The Bank of Japan (BOJ) yesterday adopted a 2 percent inflation target and set out plans for indefinite monetary easing in a policy shift that Japan’s new prime minister hailed as “epoch making.”
The moves — set out in a rare joint statement with the government — followed stern calls from the country’s new administration led by Japanese Prime Minister Shinzo Abe for the central bank to become more aggressive in kickstarting the anemic economy.
“In terms of a bold review of monetary policy, this statement is epoch-making,” Abe told reporters in Tokyo.
Japanese Minister of State for Economic Revitalization Akira Amari echoed his boss, saying it was an “historic moment as the government and the Bank of Japan had never before expressed so clearly our commitments to achieve policy goals.”
However, investors were unimpressed with the broadly expected announcement, with the Nikkei stock index losing 0.35 percent by the close despite an initial surge, and the yen climbing against the US dollar and euro.
Asian markets were mixed yesterday, with Seoul gaining 0.49 percent, Sydney flat, Hong Kong moving 0.13 percent higher, Shanghai sliding 0.54 percent and Taipei rising 0.44 percent.
“The initial bullish market move was due to impulse buying, as the BOJ’s policy seemed on the surface to meet all the right expectations,” Mitsubishi UFJ Morgan Stanley Securities senior investment strategist Norihiro Fujito told Dow Jones Newswires.
However, Fujito said the announcement was “a fairly big disappointment” because the easing was put off until next year and there was no expansion in government bonds to be bought.
Societe Generale’s Hong Kong-based senior interest rate strategist Chong Wee-khoon (張偉勤) said the news was “pretty much in-line with expectations. There was not much of a surprise, as most of it was already well-telegraphed in advance.”
Japan’s new government, led by the hawkish Abe, swept to power last month on a pledge to fix the economy with big spending and to pressure the BOJ into aggressive action to kickstart the world’s third-largest economy.
Tensions have run high between BOJ policymakers and Abe’s administration, with the 58-year-old prime minister having openly said he would like to turf out BOJ Governor Masaaki Shirakawa, whose terms ends in April, and threatening to change a law mandating the bank’s independence if it does not fall into line.
Japanese Finance Minister Taro Aso has accused the bank of dragging its feet on tackling deflation.
The yen has been in a steep decline for weeks as markets bet the BOJ would inflate its ￥101 trillion (US$1.13 trillion) asset-buying program, its main policy tool.
“The Bank will introduce a method of purchasing a certain amount of financial assets every month without setting any termination date,” it said.

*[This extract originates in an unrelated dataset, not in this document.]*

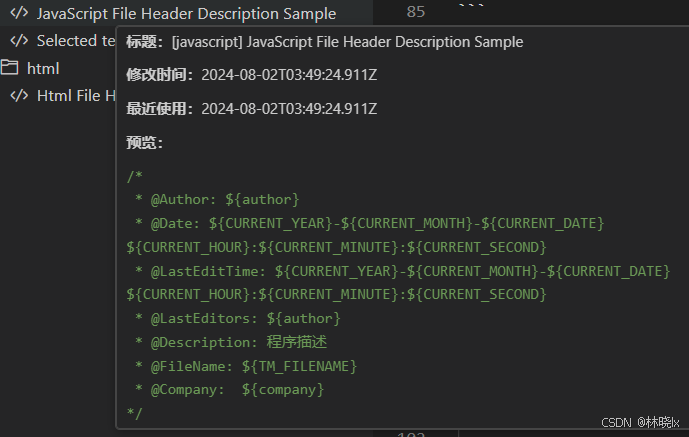Screen dimensions: 689x437
Task: Click the JavaScript File Header snippet code icon
Action: click(18, 14)
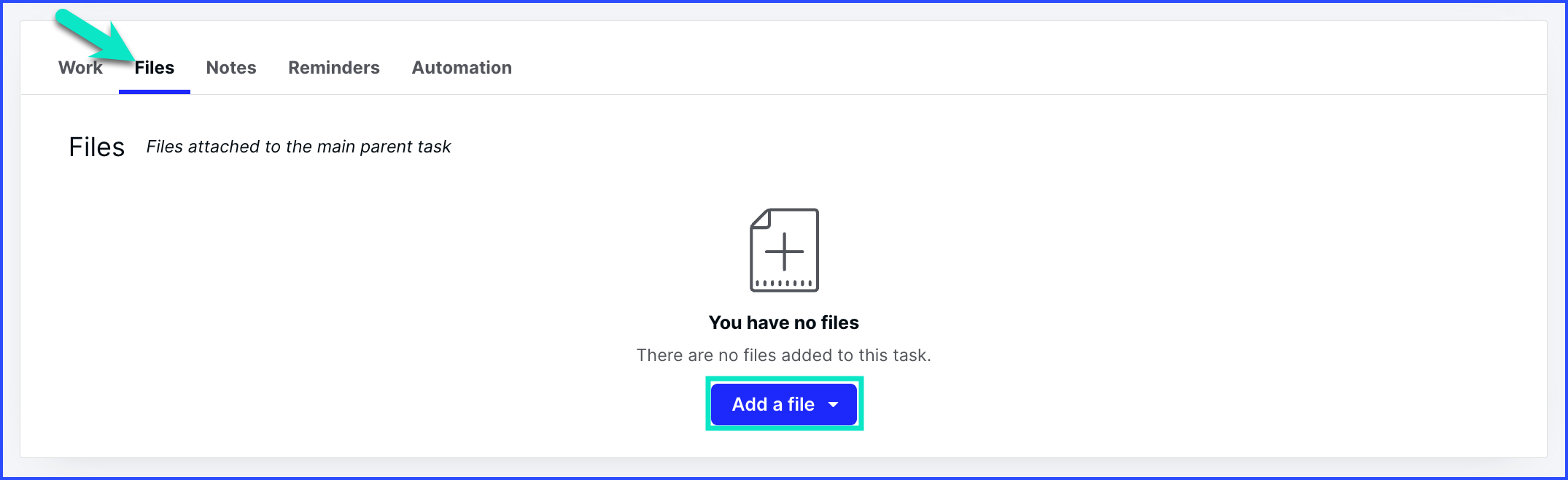
Task: Click the plus sign inside the document icon
Action: click(784, 252)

It was the first time in nearly a decade that the BOJ has announced an expansion of monetary policy in consecutive meetings.
The BOJ’s asset purchases usually come with a fixed expiry date, but the new program will see ￥13 trillion in monthly purchases “for some time” from its launch next year, it said.
The policy is similar to the US Federal Reserve’s unlimited monthly bond-buying program, known as quantitative easing, unveiled in September last year.
Also yesterday, the BOJ raised its economic growth forecast for the fiscal year to March next year to 2.3 percent, from a previous 1.6 percent estimate, and held interest rates at zero to 0.1 percent.
The BOJ said it changed its previous inflation “goal” to a more explicit “target” due to the “increasing awareness regarding the importance of flexibility in the conduct of monetary policy in Japan.”
However, the move was likely to be viewed as the BOJ falling into line with government demands, but it may still fall short of satisfying Japan’s prime minister.
Two members of the policy board voted against the new inflation target demanded by Abe, the bank said.
“The Bank of Japan at least offered a gesture to work together with the government to tackle deflation, mainly by adjusting its rhetoric,” Dai-ichi Life Research Institute chief economist Yoshikiyo Shimamine said.
However, “the government is likely to step up pressure on the BOJ and this will also be reflected in Abe’s nomination for a new bank governor,” Shimamine said.
On Monday, Germany’s central bank chief, Deutsche Bundesbank President Jens Weidmann, lashed out at what he called government meddling in the affairs of central banks in industrialized nations, such as Japan and Hungary.
“We are witnessing disturbing abuses ... where the new government is interfering massively in the affairs of the central bank, calling forcefully for a more aggressive monetary policy,” he said.